The observed wavelength \( \lambda_{\text{obs}} \) is the wavelength of light or other electromagnetic radiation observed after it has been affected by a phenomenon such as redshift. This is different from the rest wavelength \( \lambda_{\text{rest}} \) which is the wavelength of light emitted in the source's own rest frame. Redshift makes an emitted wavelength appear longer than it originally was. We can calculate the observed wavelength using the formula \ \( \lambda_{\text{obs}} = \lambda_{\text{rest}} (1 + z) \) \ where \( z \) represents the redshift factor. In simpler terms, if a light-wave source moves away from us, the waves stretch, resulting in a longer wavelength. For instance, in the given problem, the rest wavelength \( \lambda_{\text{rest}} \) is 656.28 nm, and redshift \( z \) is 7.6. Plugging these into the formula, we get the observed wavelength to be \(\approx 5633.208 \, nm\).
This calculation shows how we can infer the observed wavelength just by knowing the rest wavelength and the redshift.

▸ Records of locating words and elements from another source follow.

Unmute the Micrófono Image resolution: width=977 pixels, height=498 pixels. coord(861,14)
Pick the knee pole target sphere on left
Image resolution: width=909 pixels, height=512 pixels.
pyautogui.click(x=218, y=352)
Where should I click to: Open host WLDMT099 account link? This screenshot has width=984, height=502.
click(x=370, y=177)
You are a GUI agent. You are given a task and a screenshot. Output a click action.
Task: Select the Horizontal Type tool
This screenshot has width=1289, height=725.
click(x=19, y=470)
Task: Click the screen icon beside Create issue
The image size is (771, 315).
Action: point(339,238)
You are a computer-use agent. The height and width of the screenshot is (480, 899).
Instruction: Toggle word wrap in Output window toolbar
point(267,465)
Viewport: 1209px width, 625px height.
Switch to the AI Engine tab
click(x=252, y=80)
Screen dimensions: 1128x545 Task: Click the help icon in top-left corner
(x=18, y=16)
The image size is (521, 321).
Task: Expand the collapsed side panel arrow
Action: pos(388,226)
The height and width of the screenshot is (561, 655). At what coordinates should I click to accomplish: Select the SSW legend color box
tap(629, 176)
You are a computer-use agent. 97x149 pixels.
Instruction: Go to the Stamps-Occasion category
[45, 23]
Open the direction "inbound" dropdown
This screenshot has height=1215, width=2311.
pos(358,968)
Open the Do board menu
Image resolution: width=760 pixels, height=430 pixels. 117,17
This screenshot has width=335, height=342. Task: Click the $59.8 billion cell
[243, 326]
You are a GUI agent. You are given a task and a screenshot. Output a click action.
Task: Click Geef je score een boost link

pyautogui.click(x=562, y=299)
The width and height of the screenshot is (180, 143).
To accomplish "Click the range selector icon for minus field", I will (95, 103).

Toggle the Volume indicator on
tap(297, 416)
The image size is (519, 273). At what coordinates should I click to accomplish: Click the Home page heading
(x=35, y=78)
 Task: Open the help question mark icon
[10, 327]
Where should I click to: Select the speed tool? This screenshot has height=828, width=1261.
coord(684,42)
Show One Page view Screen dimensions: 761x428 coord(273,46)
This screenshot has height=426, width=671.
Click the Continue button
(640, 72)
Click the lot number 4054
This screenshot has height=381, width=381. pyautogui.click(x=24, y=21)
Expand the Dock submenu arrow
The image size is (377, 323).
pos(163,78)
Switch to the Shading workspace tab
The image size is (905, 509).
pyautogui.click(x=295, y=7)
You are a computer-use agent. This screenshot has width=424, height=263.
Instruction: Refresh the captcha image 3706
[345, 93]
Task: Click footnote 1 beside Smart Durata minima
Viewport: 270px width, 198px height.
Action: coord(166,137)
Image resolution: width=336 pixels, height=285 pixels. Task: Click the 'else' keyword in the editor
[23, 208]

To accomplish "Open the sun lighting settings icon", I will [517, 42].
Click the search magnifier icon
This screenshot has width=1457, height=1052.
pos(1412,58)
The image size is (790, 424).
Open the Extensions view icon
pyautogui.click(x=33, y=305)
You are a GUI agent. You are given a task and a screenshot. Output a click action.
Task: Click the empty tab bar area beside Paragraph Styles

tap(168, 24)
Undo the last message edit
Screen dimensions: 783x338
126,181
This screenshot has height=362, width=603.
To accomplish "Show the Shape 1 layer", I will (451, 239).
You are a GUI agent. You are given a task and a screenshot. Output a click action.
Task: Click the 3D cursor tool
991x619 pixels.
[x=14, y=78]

The electromagnetic spectrum is the range of all types of electromagnetic radiation, from gamma rays with the shortest wavelengths to radio waves with the longest. Light that we can see is only a small part of this spectrum.
The spectrum is often divided into major regions, each with different properties:

• Gamma Rays: Shortest wavelength, highest energy
• X-Rays: Slightly longer wavelengths than gamma rays
• Ultraviolet (UV): Wavelengths shorter than visible light but longer than X-rays
• Visible Light: Wavelengths that the human eye can see (400-700 nm)
• Infrared (IR): Wavelengths longer than visible light but shorter than microwaves
• Microwaves: Wavelengths longer than infrared
• Radio Waves: Longest wavelength, lowest energy

The light from the distant galaxy in our problem falls into the infrared region because the observed wavelength, calculated to be about 5633.21 nm, is well within the infrared range (700 nm to 1 mm). This shows how understanding the electromagnetic spectrum helps us categorize and understand different types of light.

The infrared region of the electromagnetic spectrum lies between visible light and microwaves. It covers wavelengths approximately from 700 nm to 1 mm. Infrared light is not visible to the human eye but can be detected as heat. Some key points about the infrared spectrum include:

• Near-Infrared: Closest to visible light, covers wavelengths from about 700 nm to 2.5 microns
• Mid-Infrared: Wavelengths from 2.5 to 25 microns
• Far-Infrared: Further from visible light, covers from 25 microns to 1 mm

In our problem, the galaxy's redshifted Hα line, with an observed wavelength of approximately 5633.21 nm, falls within the mid-infrared region.
Studying the infrared region helps astronomers observe objects that are too cool to emit visible light, such as planets, stars in formation, and distant galaxies like the one in the problem. Understanding the infrared spectrum is crucial for various scientific applications, including astronomy, remote sensing, and even everyday uses like thermal cameras.